* Exercise task
Render each nonblank line of the data below as a Markdown table with the columns "Row" (the line's number) and "Line" (its text), leaving out the pictures.

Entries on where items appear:
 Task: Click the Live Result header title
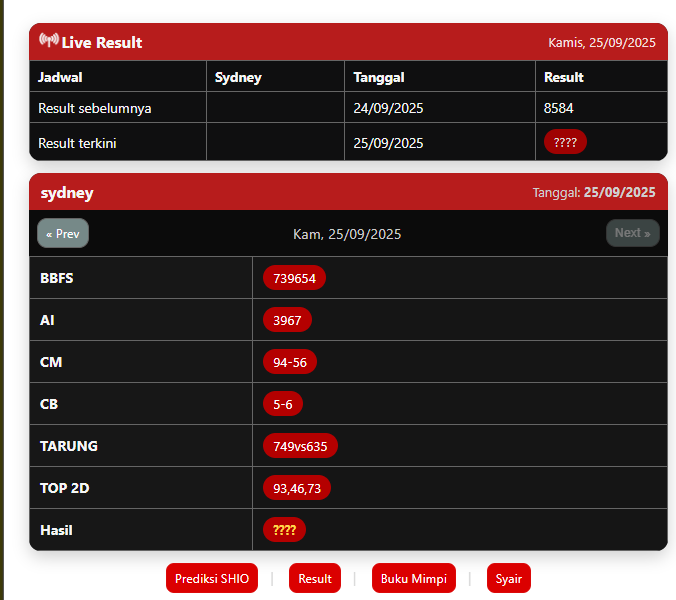[x=101, y=42]
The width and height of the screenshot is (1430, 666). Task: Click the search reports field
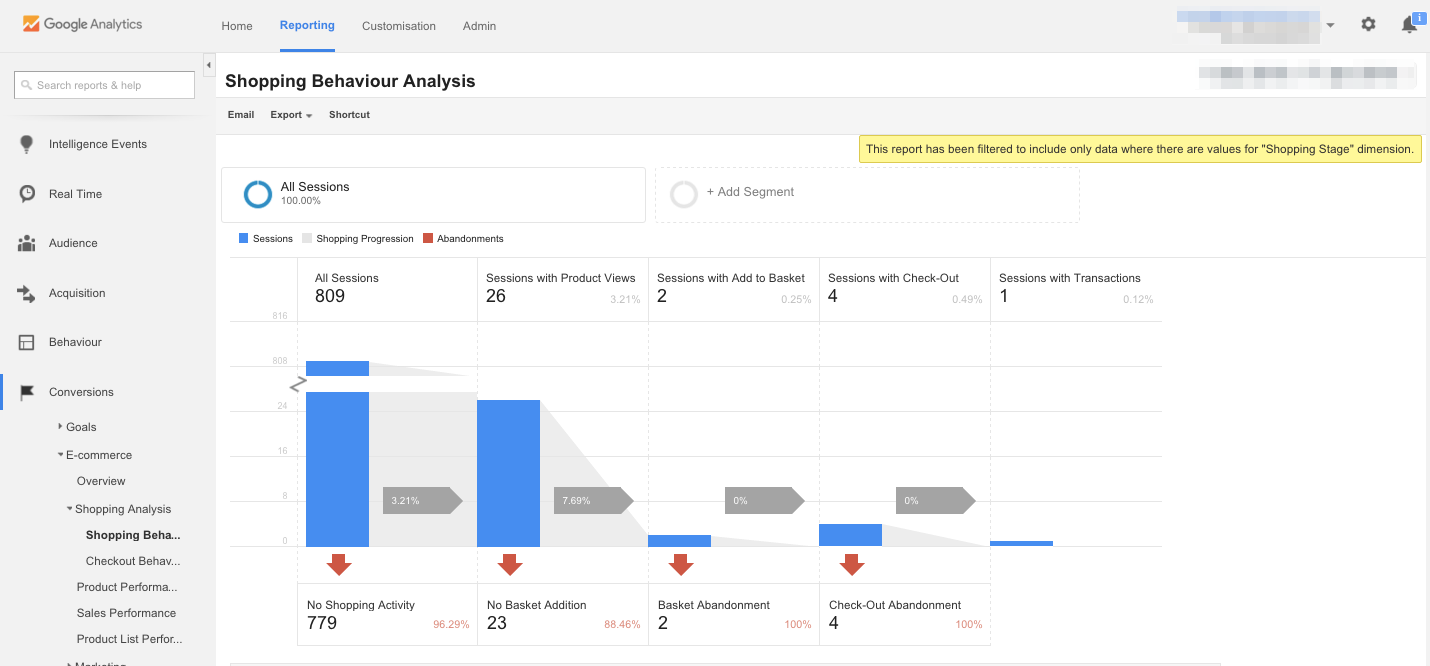[103, 84]
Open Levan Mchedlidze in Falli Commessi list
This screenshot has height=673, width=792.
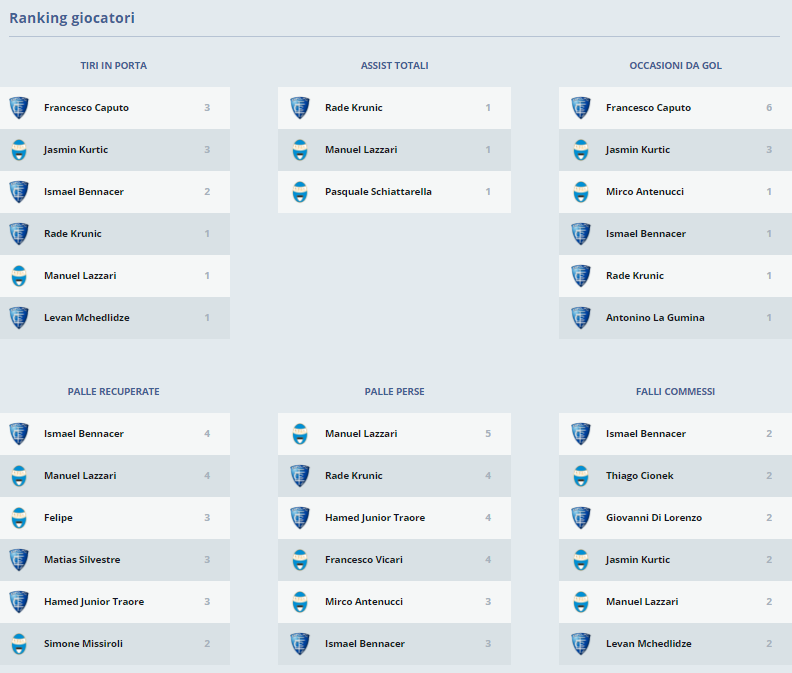click(x=648, y=644)
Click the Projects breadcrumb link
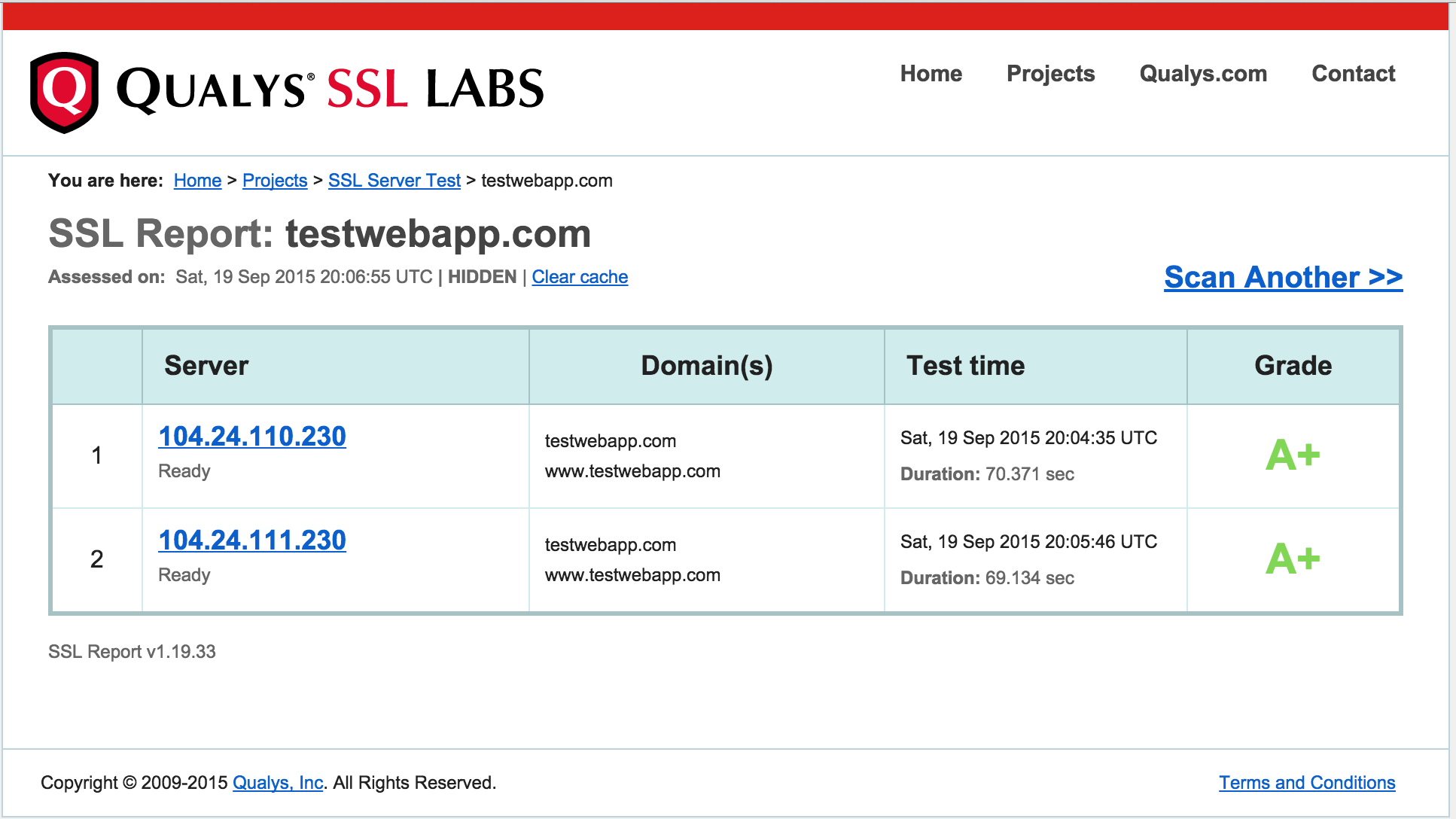This screenshot has height=819, width=1456. click(275, 181)
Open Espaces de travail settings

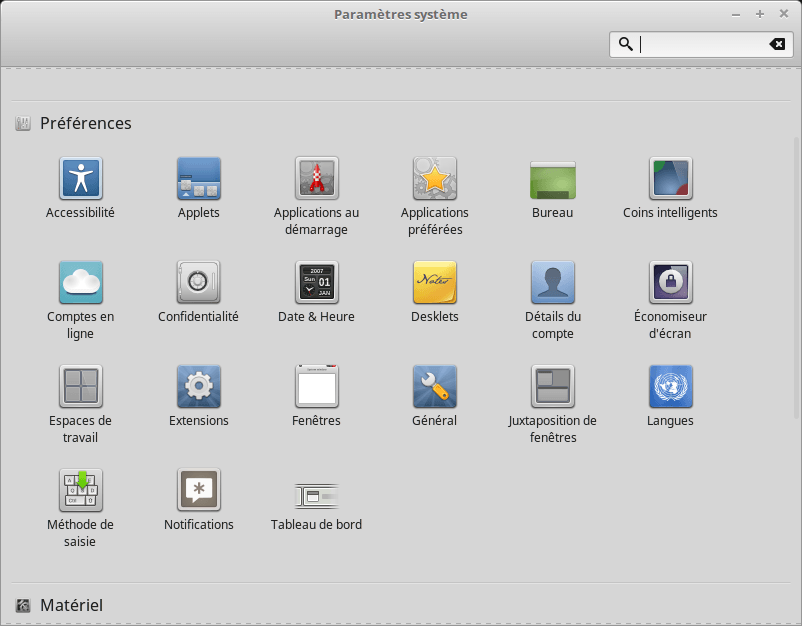pos(80,387)
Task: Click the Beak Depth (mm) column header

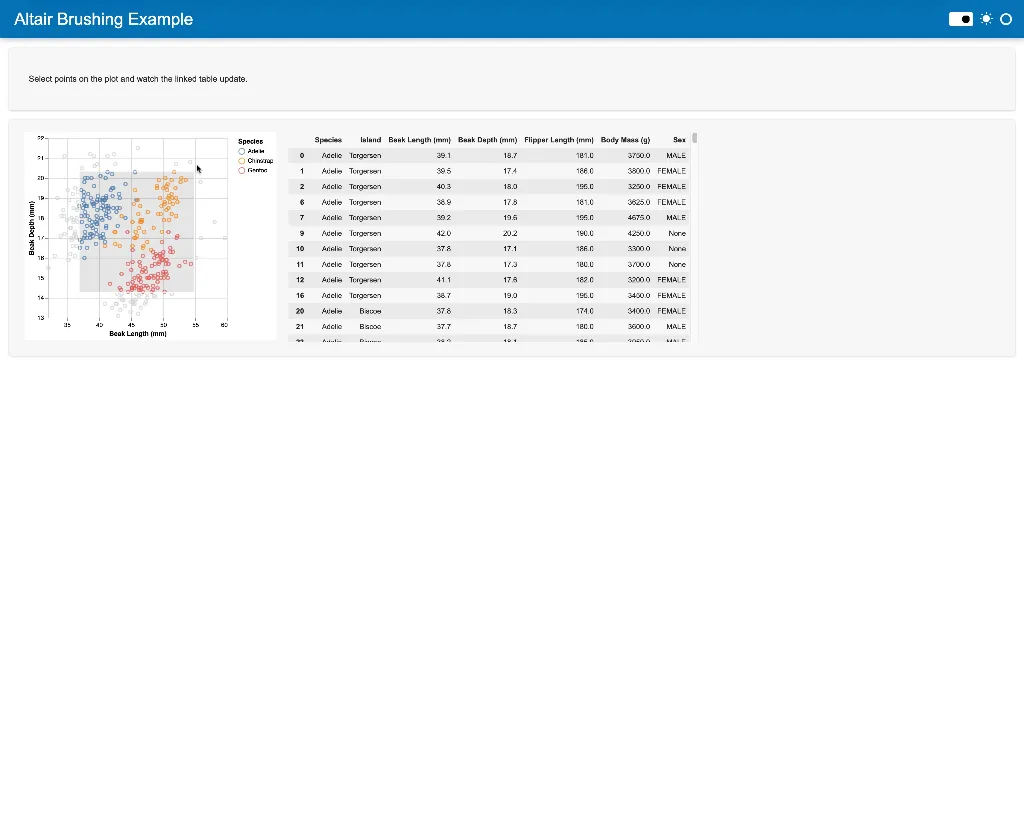Action: click(x=487, y=140)
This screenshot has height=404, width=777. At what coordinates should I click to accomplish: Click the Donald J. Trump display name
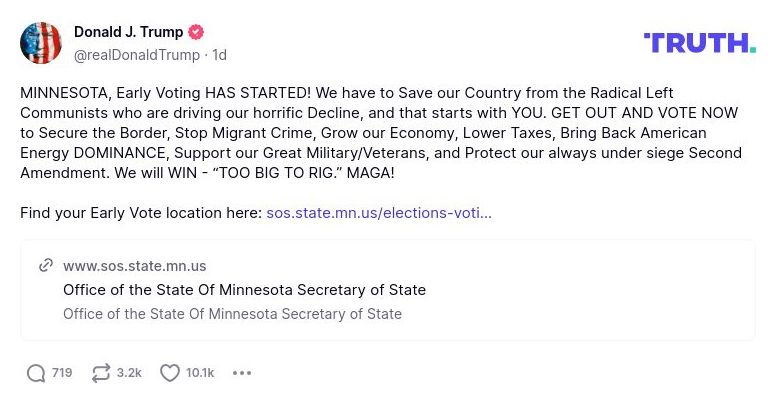coord(128,32)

* Expected answer
| Row | Line |
|---|---|
| 1 |  Task: Click the Live Result header title |
| 2 | [x=101, y=42] |
| 3 | The width and height of the screenshot is (1430, 666). Task: Click the search reports field |
| 4 | [103, 84] |
| 5 | Open Levan Mchedlidze in Falli Commessi list |
| 6 | This screenshot has height=673, width=792. |
| 7 | click(x=648, y=644) |
| 8 | Click the Projects breadcrumb link |
| 9 | This screenshot has height=819, width=1456. click(275, 181) |
| 10 | Open Espaces de travail settings |
| 11 | pos(80,387) |
| 12 | Task: Click the Beak Depth (mm) column header |
| 13 | Action: click(x=487, y=140) |
| 14 | This screenshot has height=404, width=777. At what coordinates should I click to accomplish: Click the Donald J. Trump display name |
| 15 | coord(128,32) |